## Problem description
Reproduce the records below exactly, leaving out any pictures.

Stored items
※ ※ ※
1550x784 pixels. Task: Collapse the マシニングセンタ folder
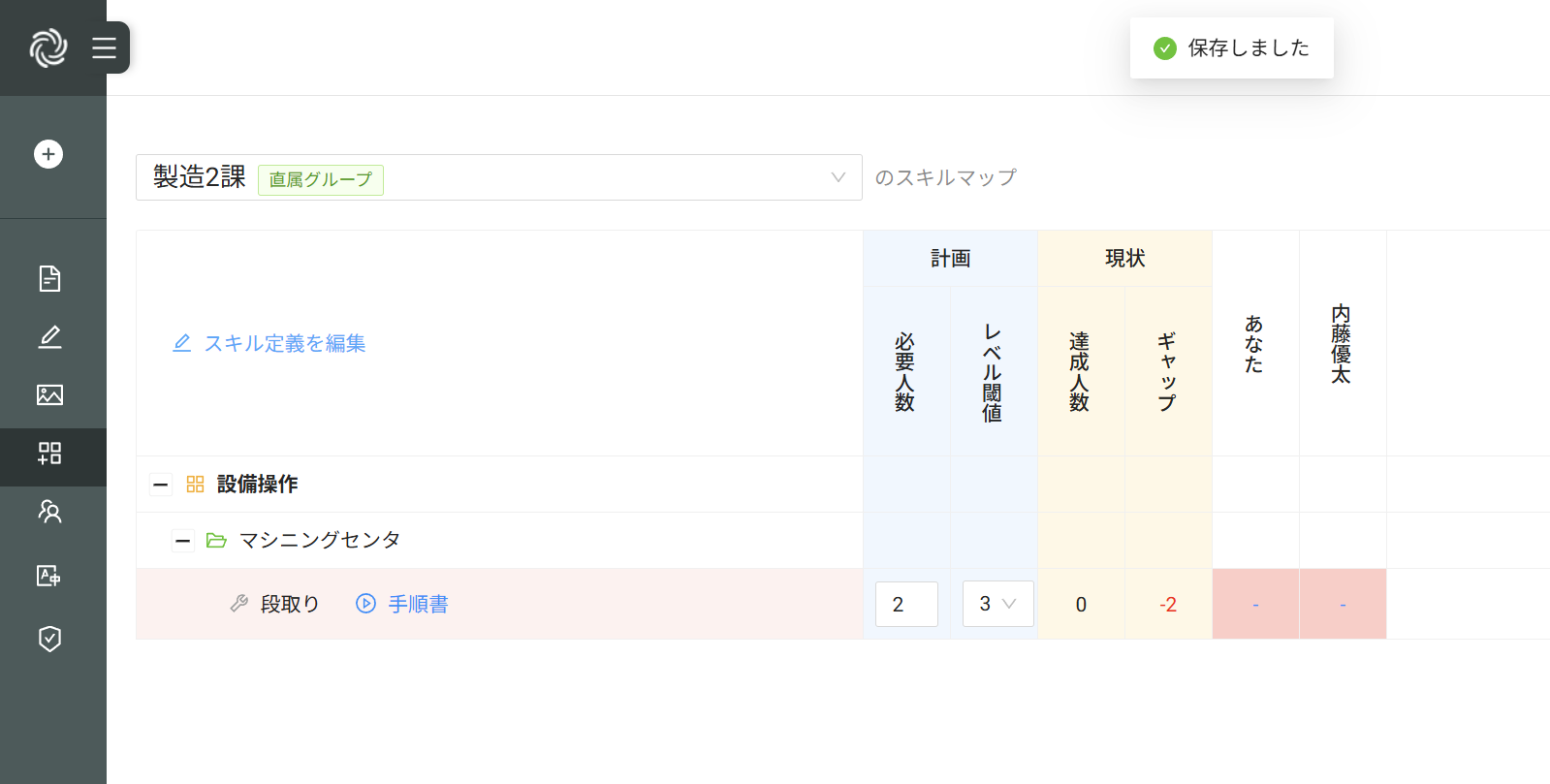tap(183, 541)
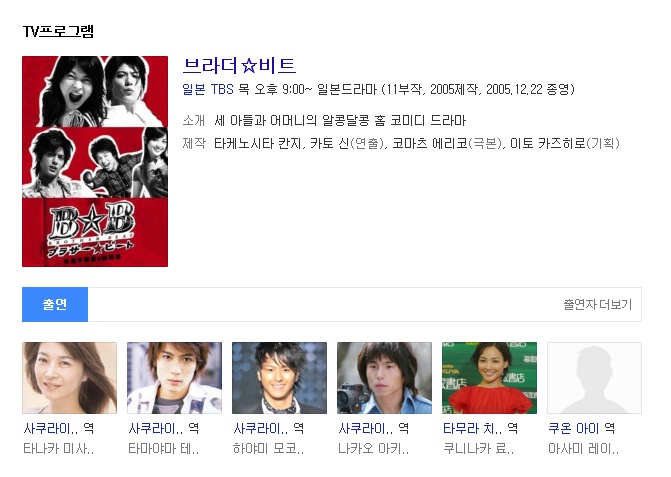Open 나카오 아키 actor photo with camera
The image size is (671, 477).
(384, 378)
※ ※ ※
## Your response
1550x784 pixels. Task: Collapse the マシニングセンタ folder
tap(183, 541)
Open 나카오 아키 actor photo with camera
The image size is (671, 477).
(384, 378)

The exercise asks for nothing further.